*Data for the task*.
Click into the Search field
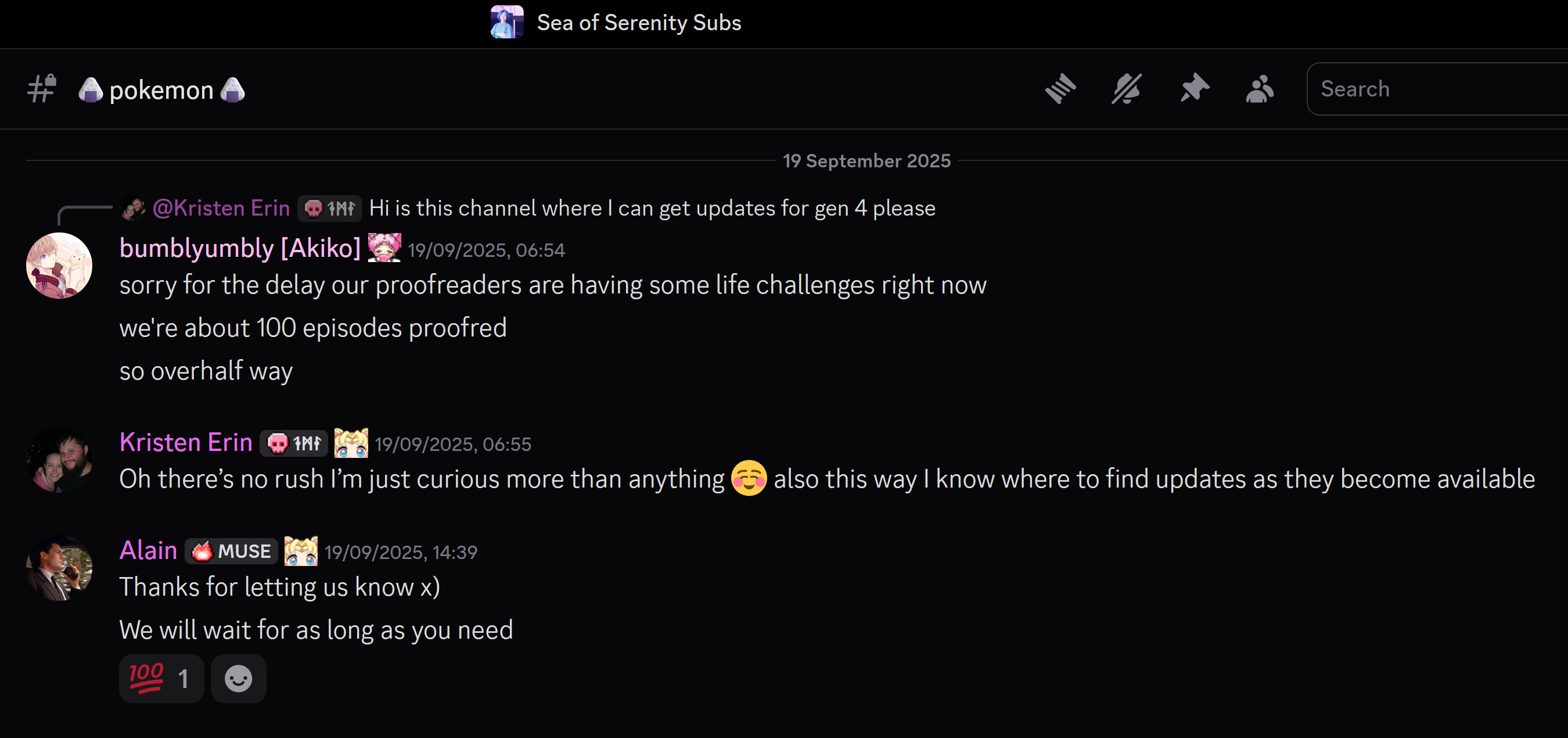Screen dimensions: 1568x738 tap(1437, 89)
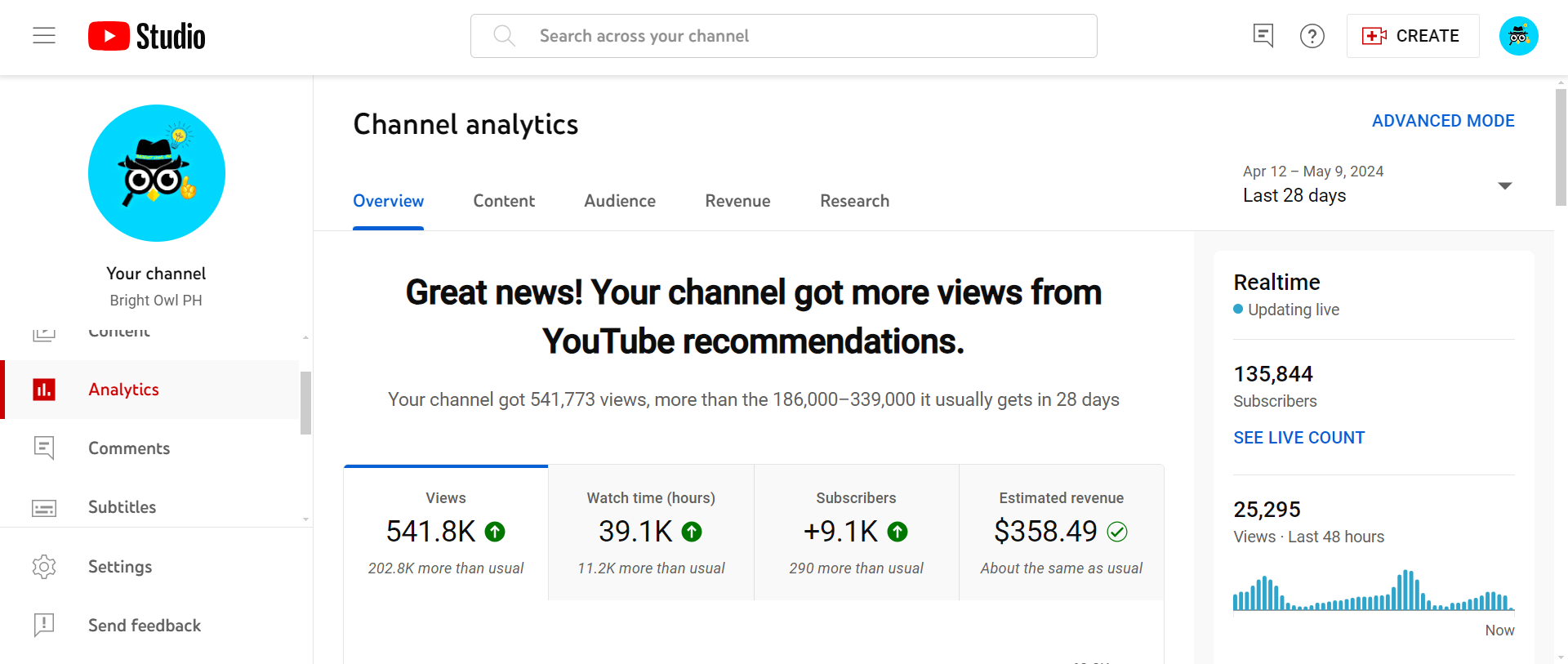Select the Watch time (hours) metric card
Image resolution: width=1568 pixels, height=664 pixels.
pyautogui.click(x=651, y=533)
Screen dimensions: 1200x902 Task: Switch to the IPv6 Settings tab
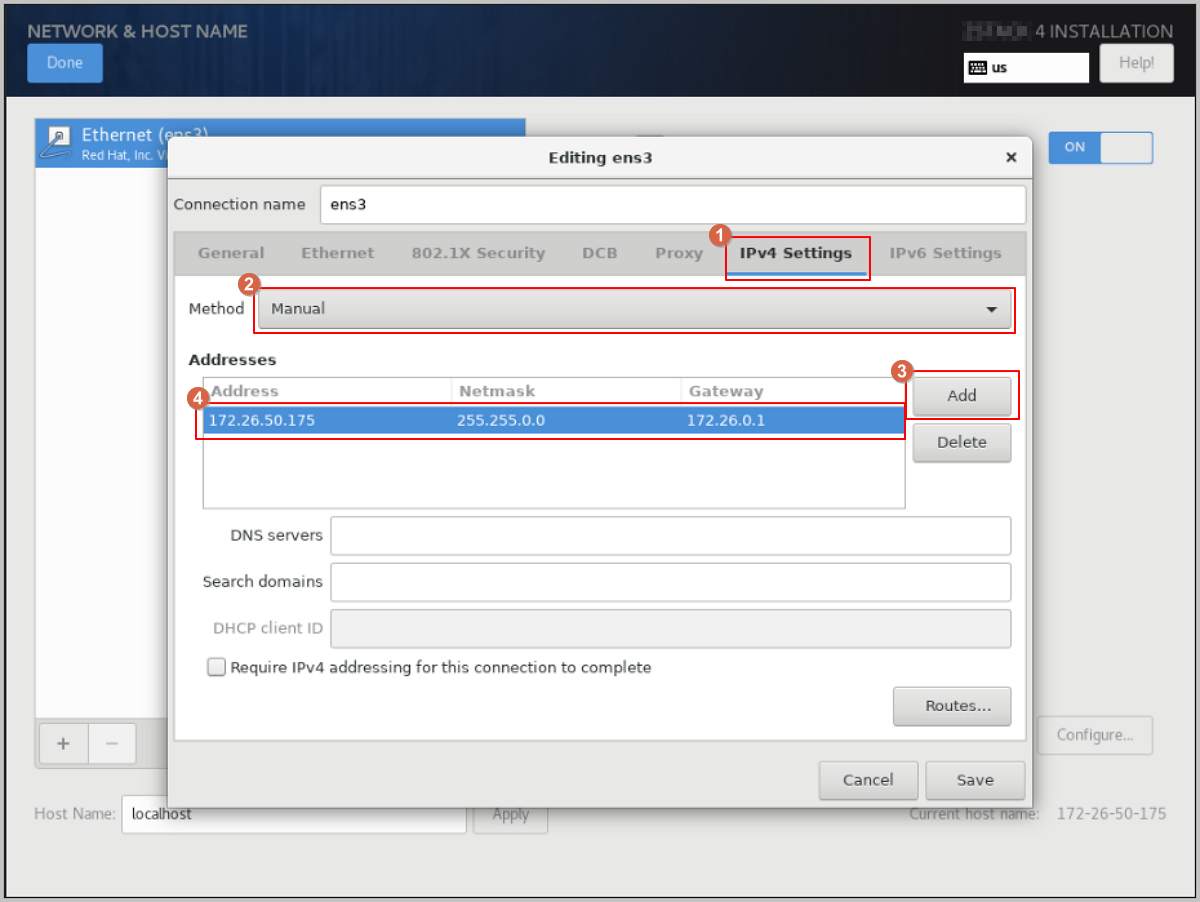945,253
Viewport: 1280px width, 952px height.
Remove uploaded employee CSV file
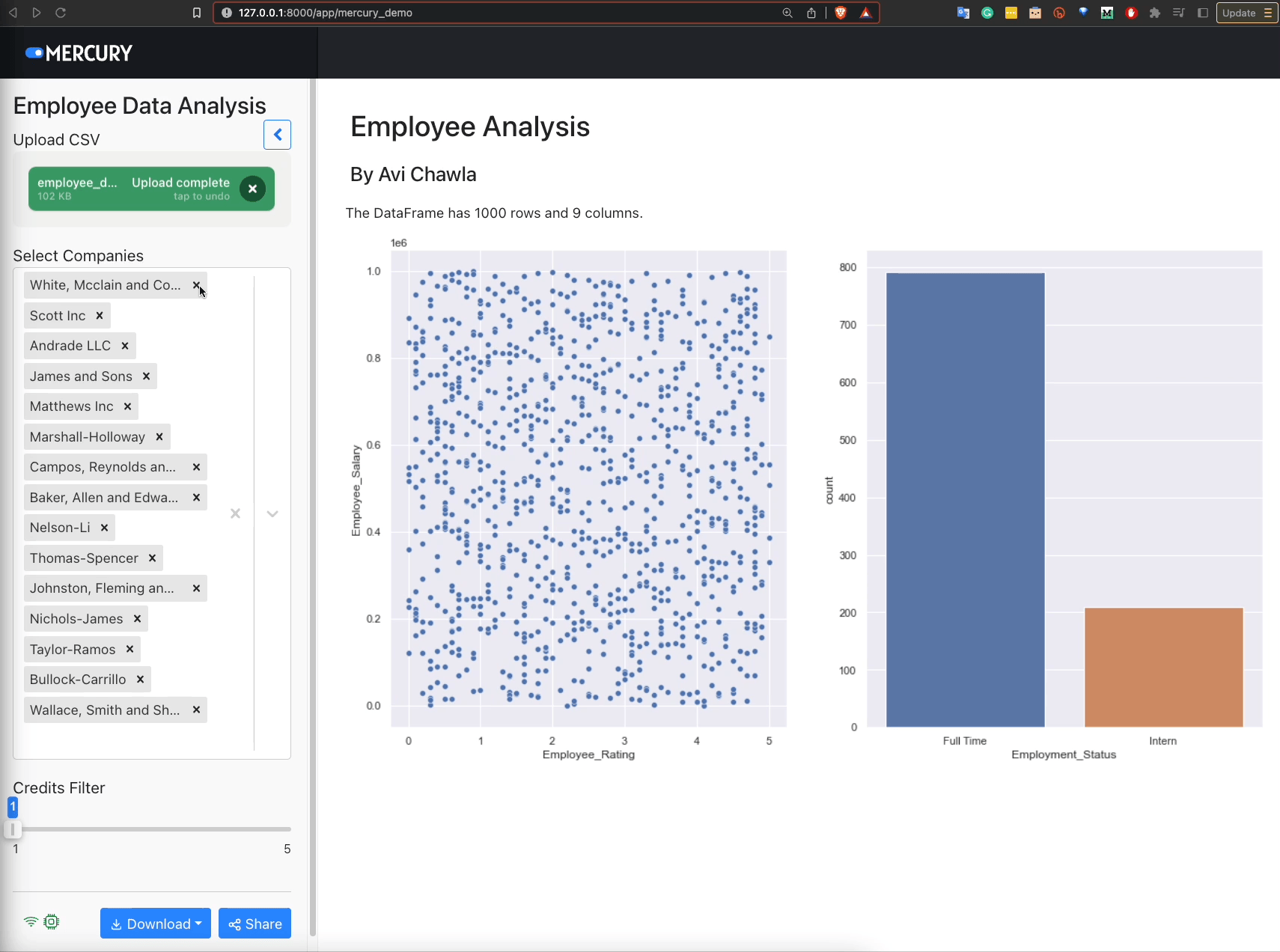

*Exercise*. Format the rows as a numbered list, starting at the line containing "Screen dimensions: 1200x902" and running through the end of the rows, both ends included. Leave out blank lines and the pictures.

*Response*.
1. Screen dimensions: 1200x902 Task: Switch to the IPv6 Settings tab
2. 945,253
3. Viewport: 1280px width, 952px height.
4. Remove uploaded employee CSV file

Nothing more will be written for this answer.